Un año de tensión entre Petro y Trump: ¿reconciliación a la vista?

La relación entre Colombia y Estados Unidos atravesó un año turbulento marcado por choques entre los presidentes Gustavo Petro y Donald Trump, desde el rechazo a deportados en enero hasta sanciones económicas en octubre. Sin embargo, después de una llamada telefónica en enero que bajó la tensión, ambos se reunieron el 3 de febrero en la Casa Blanca con la esperanza de normalizar una relación fundamental para el comercio y la seguridad de Colombia. La estrategia parece estar funcionando: Petro ya ha tomado acciones como bombardeos en el Catatumbo y extradiciones de narcotraficantes para cumplir exigencias estadounidenses.
La relación entre Colombia y Estados Unidos vivió un año de crisis constantes y sobresaltos, con diferencias profundas entre el presidente Gustavo Petro y Donald Trump en temas de seguridad, diplomacia y comercio. Todo comenzó apenas seis días después de que Trump asumiera su segundo mandato, el 26 de enero de 2025, cuando Petro se negó a permitir el ingreso de dos aviones con deportados estadounidenses porque venían esposados. La situación casi desemboca en una guerra arancelaria, pero se resolvió el mismo día. Sin embargo, dejó una herida que se fue agrandando en los meses siguientes.
Durante 2024, el comercio entre los dos países alcanzó los 53.300 millones de dólares, consolidando a Estados Unidos como el principal socio comercial de Colombia y el mayor inversor histórico. Esa relación económica es vital para el país, pero las tensiones políticas la pusieron en riesgo. Las críticas constantes de Petro hacia Trump sobre temas como la guerra contra el narcotráfico en el Caribe, la captura de Nicolás Maduro y la situación en Gaza, llevaron a Washington a retirar a Colombia de la lista de países certificados en la lucha contra drogas en septiembre. Después vinieron más golpes: el retiro del visado a Petro por su participación en una manifestación propalestina en Nueva York y, lo más grave, las sanciones del Departamento del Tesoro en octubre que incluyeron al presidente, su esposa Verónica Alcocer, su hijo Nicolás y el ministro Armando Benedetti en la lista de Control de Activos Extranjeros.
El punto de quiebre llegó cuando Trump comenzó a calificar a Petro como "líder del narcotráfico". Pero justo cuando parecía que todo se derrumbaba, el 7 de enero Trump aceptó una llamada del presidente colombiano que cambió el rumbo. Esa conversación abrió la puerta para que se reunieran en la Casa Blanca el pasado 3 de febrero, un encuentro histórico que levantó expectativas en Colombia sobre si finalmente la tensión bajaría.

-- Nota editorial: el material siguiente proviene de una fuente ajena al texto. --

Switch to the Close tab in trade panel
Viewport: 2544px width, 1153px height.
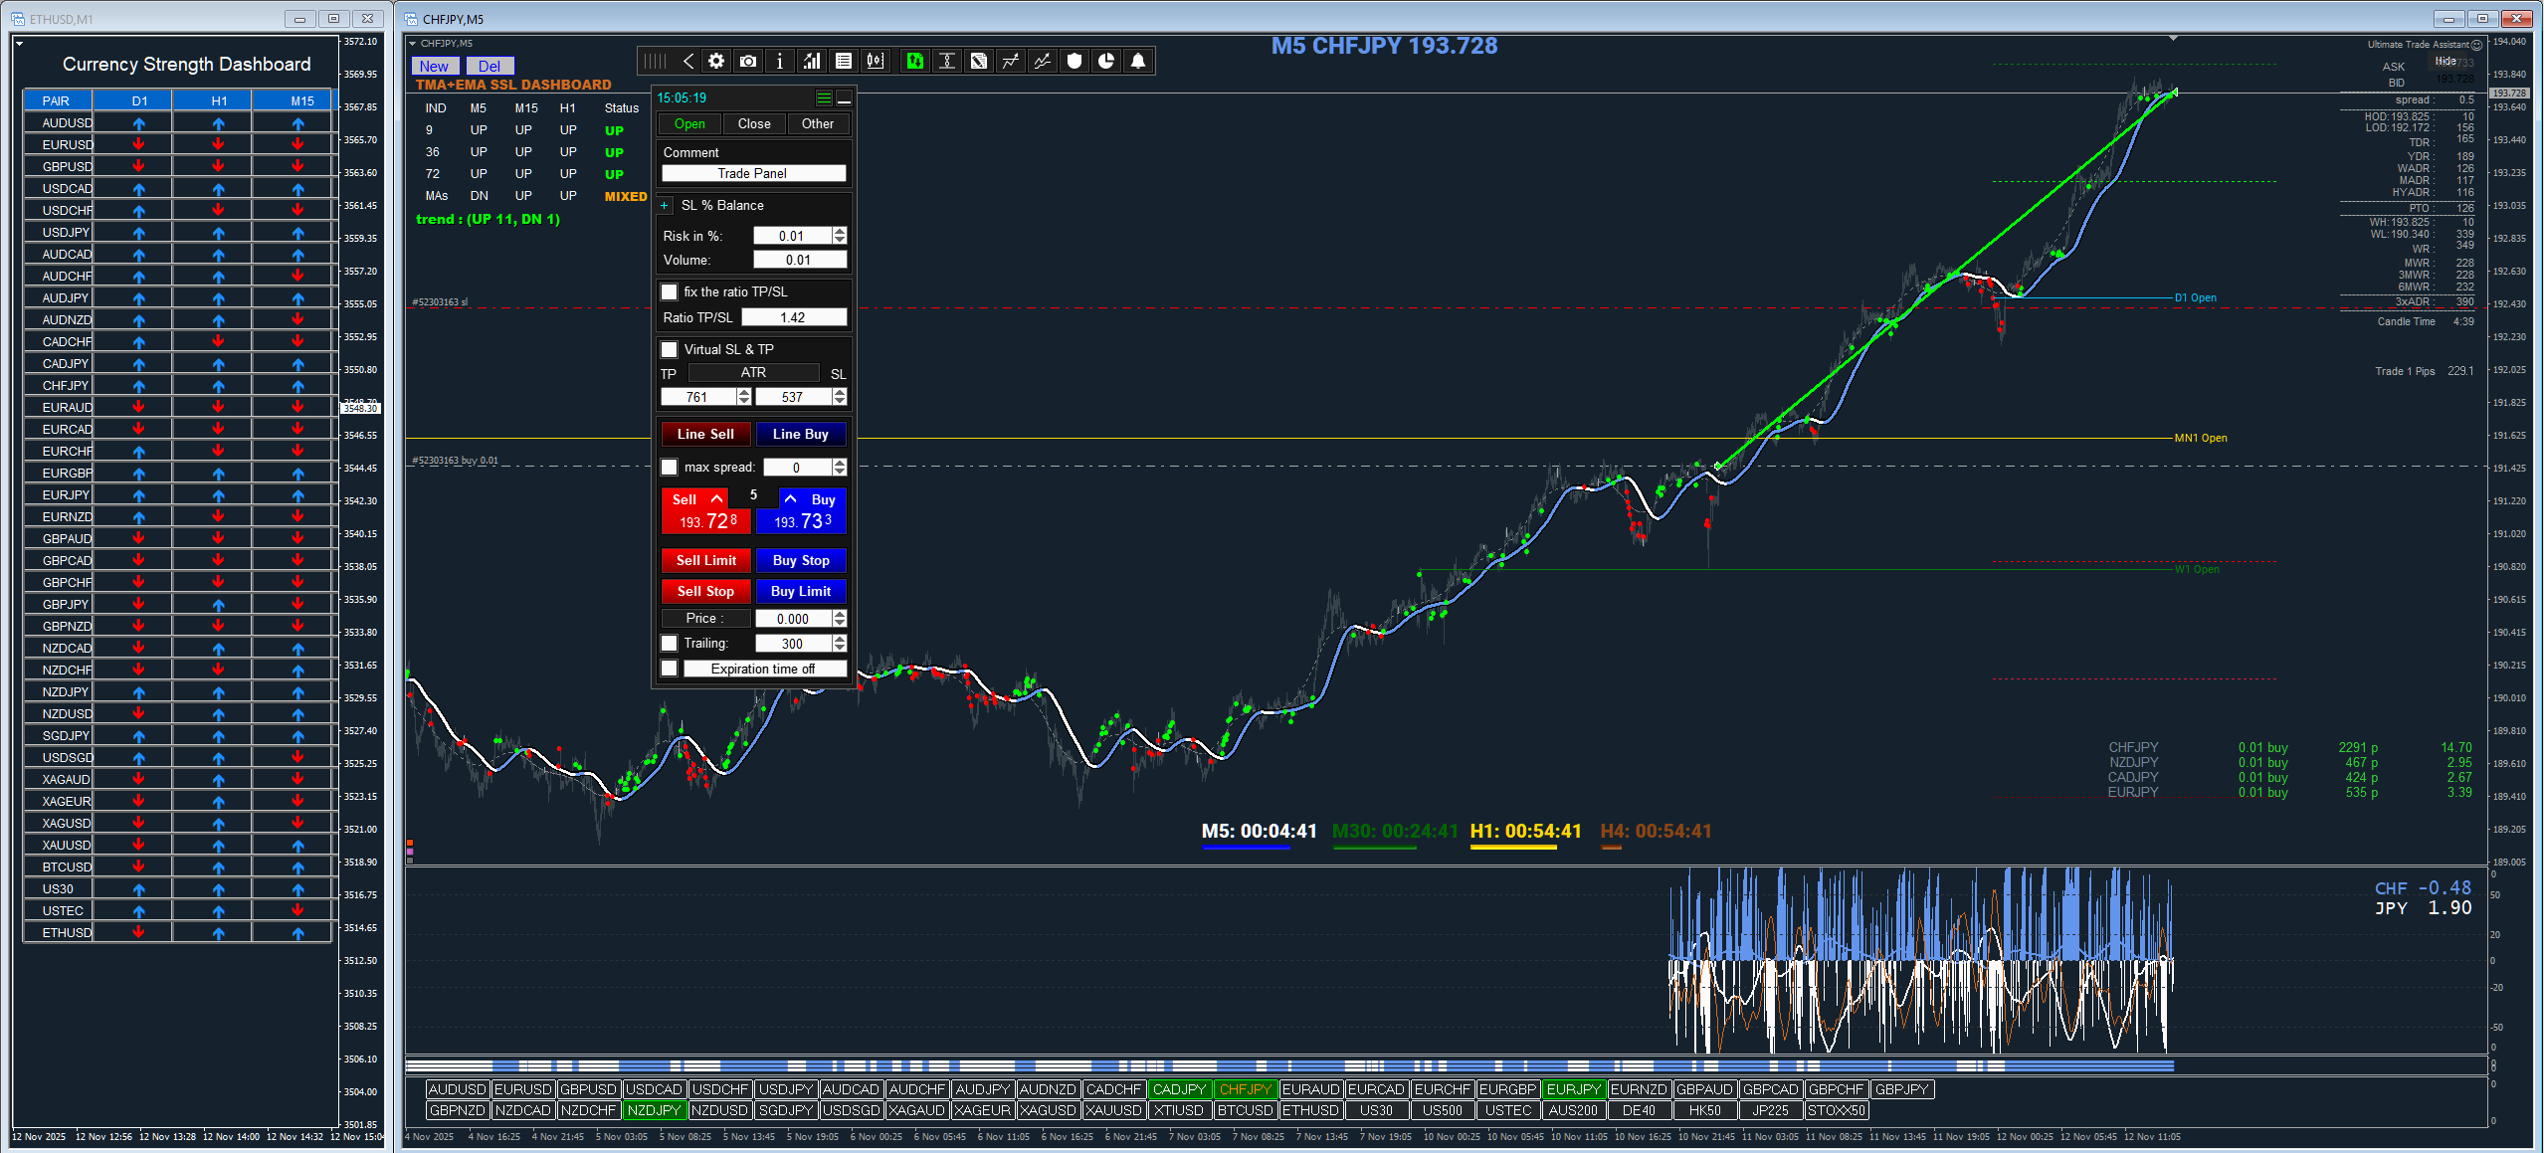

Lo relevante es que Petro comenzó a cumplir con las exigencias estadounidenses antes de la reunión: bombardeó la zona del Catatumbo en la frontera con Venezuela y extraditó al narcotraficante Andrés Felipe Marín Silva, alias Pipe Tuluá. Este último aseguró haber entregado dinero a la campaña presidencial de Petro en 2022 a través de su hermano Juan Fernando, afirmación que planea presentar como evidencia en un juzgado estadounidense.
La verdad es que la relación Colombia-Estados Unidos es resiliente. A pesar de los ruidos políticos, los cimientos no se rompieron. Cuando surgió fricción, existieron canales formales e interlocución para desescalar antes de que lo político dañara definitivamente lo económico. Eso quedó demostrado el 26 de enero cuando el conflicto de los deportados se resolvió el mismo día.
Para que la reunión del 3 de febrero siga dando frutos, la relación tiene que ir más allá de los gobiernos. Requiere una gestión permanente con el sector privado, el Congreso, agencias técnicas y centros de pensamiento para mantener los canales abiertos, proteger la confianza mutua y seguir separando lo político de lo económico. De eso depende que Colombia mantenga su mejor aliado en seguridad y su principal socio comercial.